I’ll mention this time and time again, the biggest reason why I continue to watch and be fascinated by Blue Period is that it feels very real. While the characters are not, the experiences they go through are. Blue Period, I think is as close as we’ll get to an anime being, in a way, a story of someone’s life. So much of what I experienced over the past two episodes felt real.

The anxiety Yaguchi feels as the art exams grow closer and closer. Questioning whether or not the decision to pursue art was something he should have done. Whether his art can hold up against others who are simply better than him in every aspect of it.

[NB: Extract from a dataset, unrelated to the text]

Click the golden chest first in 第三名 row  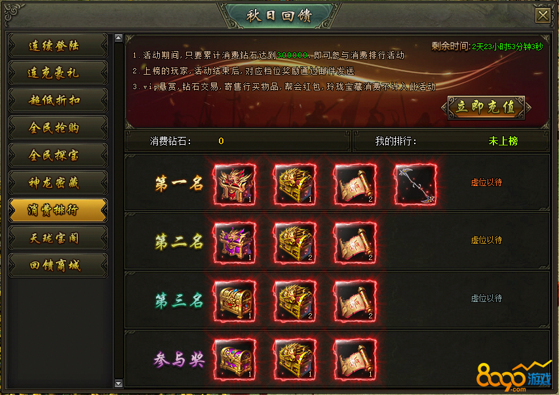[x=235, y=301]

The fear of not being good enough despite giving it your best, that fear of knowing that if this dream fails, we have nothing to fall back on; we have real fears and feelings. That’s what fascinates me a lot about Blue Period, despite it being an anime and about art, the emotions Yaguchi feels are something that I can connect and relate to. So in that respect, it also feels like in a way Yaguchi is me.

Episodes seven and eight sees Yaguchi still fighting with himself. Ooba has been a great supporting character because she’s doing her best to help guide Yaguchi and to help him overcome these mental blocks that he has put in front of himself. However, in typical Yaguchi fashion, he always finds a way to overthink and overengineer constructive criticism. But somehow, someway Yaguchi finds a way to overcome it for a brief moment during the first exams. Only to follow it up by going back to question himself and whether or not his art is good enough to pass. Yaguchi temporarily finds the answer only to quickly lose it and that to me is extremely interesting.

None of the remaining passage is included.